• [What you need to do]: Run through the records and, wherever a line holds the word "computer", return that line.

• [Stored data]:
-------

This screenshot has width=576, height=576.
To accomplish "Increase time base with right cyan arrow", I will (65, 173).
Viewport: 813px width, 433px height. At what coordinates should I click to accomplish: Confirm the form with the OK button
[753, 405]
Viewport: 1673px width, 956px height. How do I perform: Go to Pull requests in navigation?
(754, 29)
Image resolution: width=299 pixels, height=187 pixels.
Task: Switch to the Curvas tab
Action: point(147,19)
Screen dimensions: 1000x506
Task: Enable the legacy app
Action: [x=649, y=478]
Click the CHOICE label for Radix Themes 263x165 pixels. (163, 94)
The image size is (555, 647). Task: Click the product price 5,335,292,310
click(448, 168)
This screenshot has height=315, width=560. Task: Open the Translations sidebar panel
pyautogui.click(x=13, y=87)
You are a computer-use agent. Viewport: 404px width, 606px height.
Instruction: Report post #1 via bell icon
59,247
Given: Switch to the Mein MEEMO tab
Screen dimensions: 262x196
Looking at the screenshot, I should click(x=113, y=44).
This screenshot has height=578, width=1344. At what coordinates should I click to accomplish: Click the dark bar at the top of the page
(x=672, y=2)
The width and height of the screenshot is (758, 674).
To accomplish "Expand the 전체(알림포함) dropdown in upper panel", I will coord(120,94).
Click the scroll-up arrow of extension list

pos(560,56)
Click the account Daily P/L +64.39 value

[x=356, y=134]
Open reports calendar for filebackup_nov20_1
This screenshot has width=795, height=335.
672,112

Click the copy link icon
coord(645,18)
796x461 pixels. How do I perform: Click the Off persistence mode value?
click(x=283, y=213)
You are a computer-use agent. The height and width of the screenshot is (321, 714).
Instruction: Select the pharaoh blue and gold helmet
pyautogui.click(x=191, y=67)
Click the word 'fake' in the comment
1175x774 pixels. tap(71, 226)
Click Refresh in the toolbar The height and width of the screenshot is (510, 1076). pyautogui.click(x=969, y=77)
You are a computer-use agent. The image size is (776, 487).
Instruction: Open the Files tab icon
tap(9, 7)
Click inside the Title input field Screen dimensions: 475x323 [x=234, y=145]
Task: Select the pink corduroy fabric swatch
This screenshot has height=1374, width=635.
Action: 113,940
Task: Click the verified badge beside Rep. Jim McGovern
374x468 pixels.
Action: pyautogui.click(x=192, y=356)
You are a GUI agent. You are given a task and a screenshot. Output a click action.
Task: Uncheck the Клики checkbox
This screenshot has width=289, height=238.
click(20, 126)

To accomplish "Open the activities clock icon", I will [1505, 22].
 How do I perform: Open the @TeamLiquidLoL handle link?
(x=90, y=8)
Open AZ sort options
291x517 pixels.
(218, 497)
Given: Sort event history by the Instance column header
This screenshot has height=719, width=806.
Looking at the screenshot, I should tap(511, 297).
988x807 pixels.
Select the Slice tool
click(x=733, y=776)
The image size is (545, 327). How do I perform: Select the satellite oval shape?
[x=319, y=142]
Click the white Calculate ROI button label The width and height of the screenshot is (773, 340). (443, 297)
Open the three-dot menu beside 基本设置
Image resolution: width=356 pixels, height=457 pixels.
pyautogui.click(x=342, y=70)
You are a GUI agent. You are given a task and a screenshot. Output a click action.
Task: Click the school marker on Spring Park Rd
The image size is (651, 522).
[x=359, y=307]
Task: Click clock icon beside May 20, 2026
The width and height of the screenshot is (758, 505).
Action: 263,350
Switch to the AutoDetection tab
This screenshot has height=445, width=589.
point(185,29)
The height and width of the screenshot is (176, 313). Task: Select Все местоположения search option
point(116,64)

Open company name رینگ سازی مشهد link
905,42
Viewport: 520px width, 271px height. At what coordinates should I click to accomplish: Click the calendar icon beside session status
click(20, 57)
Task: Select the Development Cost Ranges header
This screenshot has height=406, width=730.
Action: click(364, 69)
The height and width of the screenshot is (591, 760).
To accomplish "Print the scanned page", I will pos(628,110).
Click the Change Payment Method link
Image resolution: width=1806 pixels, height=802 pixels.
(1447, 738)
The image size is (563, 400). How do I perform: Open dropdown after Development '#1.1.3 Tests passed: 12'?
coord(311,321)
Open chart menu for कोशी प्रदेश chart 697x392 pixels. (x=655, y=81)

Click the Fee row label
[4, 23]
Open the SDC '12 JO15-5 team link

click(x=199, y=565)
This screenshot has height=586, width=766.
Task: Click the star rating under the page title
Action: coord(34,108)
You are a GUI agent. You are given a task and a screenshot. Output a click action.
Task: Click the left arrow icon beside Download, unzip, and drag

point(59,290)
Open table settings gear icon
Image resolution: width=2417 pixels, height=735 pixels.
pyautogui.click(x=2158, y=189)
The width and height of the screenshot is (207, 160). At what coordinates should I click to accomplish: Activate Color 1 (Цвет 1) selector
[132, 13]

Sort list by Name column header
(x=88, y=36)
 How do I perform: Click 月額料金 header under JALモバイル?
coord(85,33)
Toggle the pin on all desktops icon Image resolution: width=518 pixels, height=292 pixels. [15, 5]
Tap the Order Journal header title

-------

• [Task output]:
You are a computer-use agent. Viewport: 404px width, 606px height.
You are a computer-use agent. The height and width of the screenshot is (321, 714).
You are a computer-use agent. The image size is (776, 487).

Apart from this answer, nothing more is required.